Agence France-Presse
China's retail sales lowest in two years from Covid damage
This file photo taken on March 14, 2022 shows residents queueing to undergo nucleic acid tests for the Covid-19 coronavirus in Shenzhen, in China's southern Guangdong province. Residents in the city of 17.5 million -- which is sometimes dubbed China's answer to Silicon Valley -- were ordered on March 13, 2022 not to leave unless necessary and public transport has been halted as China battles its worst virus outbreak in two years.

BEIJING, China — China's retail sales slumped to its lowest in over two years while factory output plunged, official data showed Monday, capturing the dismal economic fallout from Beijing's zero-Covid policy.

The world's second-largest economy has persisted with strict virus measures, choking up supply chains as dozens of Chinese cities -- including key business hub Shanghai -- grapple with restrictions. 

Officials have vowed to support growth, lowering the mortgage rate for first-time homebuyers and announcing Shanghai's gradual reopening last weekend but observers warn the zero-Covid strategy could mute any positive impact.

The latest cut came Monday when National Bureau of Statistics (NBS) announced data showing that retail sales shrank 11.1% on-year in April. 

It is the biggest slump since March 2020 as Chinese consumers remained cooped up at home or jittery over lingering restrictions.

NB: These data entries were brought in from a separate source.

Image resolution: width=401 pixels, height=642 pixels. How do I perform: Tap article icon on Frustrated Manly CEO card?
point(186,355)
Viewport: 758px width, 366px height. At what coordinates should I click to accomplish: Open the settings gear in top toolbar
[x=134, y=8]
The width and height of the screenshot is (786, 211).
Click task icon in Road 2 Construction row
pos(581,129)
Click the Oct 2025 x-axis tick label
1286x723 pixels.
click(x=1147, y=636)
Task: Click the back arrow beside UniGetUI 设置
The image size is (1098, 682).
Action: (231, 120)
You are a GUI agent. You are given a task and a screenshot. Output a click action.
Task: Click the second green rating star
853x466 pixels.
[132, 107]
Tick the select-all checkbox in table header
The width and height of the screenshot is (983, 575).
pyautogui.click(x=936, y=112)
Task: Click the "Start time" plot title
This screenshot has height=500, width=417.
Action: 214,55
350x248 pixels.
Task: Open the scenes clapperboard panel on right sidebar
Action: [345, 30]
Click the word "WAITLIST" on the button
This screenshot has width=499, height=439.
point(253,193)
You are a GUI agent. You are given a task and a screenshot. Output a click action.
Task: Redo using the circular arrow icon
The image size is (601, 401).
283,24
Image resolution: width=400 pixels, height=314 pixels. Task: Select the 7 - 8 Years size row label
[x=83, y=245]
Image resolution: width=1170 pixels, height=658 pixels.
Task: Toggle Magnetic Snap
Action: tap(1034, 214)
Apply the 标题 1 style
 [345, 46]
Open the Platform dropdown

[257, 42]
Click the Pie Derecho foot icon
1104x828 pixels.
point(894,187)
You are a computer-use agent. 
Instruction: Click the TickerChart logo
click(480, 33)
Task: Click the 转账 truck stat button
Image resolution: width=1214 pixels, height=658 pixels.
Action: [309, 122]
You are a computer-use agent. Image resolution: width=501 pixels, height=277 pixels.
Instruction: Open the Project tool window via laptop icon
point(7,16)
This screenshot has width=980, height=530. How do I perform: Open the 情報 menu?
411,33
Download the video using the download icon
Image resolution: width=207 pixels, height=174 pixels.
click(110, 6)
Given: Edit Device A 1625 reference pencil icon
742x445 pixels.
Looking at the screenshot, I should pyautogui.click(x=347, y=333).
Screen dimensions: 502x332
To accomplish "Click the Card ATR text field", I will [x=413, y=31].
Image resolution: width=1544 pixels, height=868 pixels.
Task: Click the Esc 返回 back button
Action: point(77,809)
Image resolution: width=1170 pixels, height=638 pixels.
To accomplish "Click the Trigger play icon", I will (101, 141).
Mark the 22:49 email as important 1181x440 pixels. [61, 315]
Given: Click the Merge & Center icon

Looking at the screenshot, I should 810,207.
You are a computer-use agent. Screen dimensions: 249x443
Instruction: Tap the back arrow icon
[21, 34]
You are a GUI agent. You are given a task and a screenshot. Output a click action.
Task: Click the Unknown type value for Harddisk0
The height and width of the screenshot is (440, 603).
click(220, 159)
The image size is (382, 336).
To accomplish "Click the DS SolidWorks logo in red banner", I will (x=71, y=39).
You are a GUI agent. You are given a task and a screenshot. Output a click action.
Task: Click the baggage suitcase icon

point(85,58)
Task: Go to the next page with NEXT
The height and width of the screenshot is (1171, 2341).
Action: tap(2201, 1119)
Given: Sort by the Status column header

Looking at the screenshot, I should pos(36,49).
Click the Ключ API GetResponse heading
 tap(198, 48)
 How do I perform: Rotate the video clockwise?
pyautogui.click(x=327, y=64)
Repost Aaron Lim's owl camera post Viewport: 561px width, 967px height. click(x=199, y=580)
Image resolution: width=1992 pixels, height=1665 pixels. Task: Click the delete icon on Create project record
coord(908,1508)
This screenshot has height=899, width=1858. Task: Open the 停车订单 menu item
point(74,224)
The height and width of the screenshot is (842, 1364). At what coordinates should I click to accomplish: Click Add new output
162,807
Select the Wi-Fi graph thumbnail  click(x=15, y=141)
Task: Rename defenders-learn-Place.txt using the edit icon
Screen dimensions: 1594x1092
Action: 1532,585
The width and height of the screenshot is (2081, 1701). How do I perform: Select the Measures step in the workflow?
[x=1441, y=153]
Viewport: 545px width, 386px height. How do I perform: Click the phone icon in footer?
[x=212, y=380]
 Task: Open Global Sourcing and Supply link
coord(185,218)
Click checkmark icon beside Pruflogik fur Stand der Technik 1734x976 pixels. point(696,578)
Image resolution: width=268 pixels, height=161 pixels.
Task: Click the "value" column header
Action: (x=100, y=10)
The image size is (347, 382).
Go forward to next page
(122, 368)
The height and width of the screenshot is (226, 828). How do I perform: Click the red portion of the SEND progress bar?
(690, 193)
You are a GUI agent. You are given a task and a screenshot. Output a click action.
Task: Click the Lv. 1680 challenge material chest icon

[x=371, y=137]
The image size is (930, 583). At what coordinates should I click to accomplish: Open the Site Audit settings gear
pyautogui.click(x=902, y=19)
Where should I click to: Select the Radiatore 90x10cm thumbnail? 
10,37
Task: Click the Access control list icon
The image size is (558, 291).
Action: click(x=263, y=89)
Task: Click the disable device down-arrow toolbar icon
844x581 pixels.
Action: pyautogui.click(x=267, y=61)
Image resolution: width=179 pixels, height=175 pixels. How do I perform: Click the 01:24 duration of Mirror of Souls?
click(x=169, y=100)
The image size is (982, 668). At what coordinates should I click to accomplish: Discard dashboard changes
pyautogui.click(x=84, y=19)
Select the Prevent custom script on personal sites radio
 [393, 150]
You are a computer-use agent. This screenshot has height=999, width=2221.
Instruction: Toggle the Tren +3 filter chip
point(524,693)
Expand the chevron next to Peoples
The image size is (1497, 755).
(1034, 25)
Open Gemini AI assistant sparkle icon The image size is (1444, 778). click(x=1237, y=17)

Industrial production growth also sank 2.9% on-year, reflecting damage from shuttered factories and transportation woes as officials ramped up Covid restrictions last month.

This figure is the weakest since early 2020, and down from 5.0% growth in March.

"In April, the epidemic had a big impact on economic operations," said the NBS in a statement, stressing that the hit would be "short-term".

The weak numbers came as China battles its worst Covid outbreak since the early days of the pandemic.

In April, unemployment similarly rose to levels not seen since early 2020, according to NBS data, as the urban unemployment rate hit 6.1%.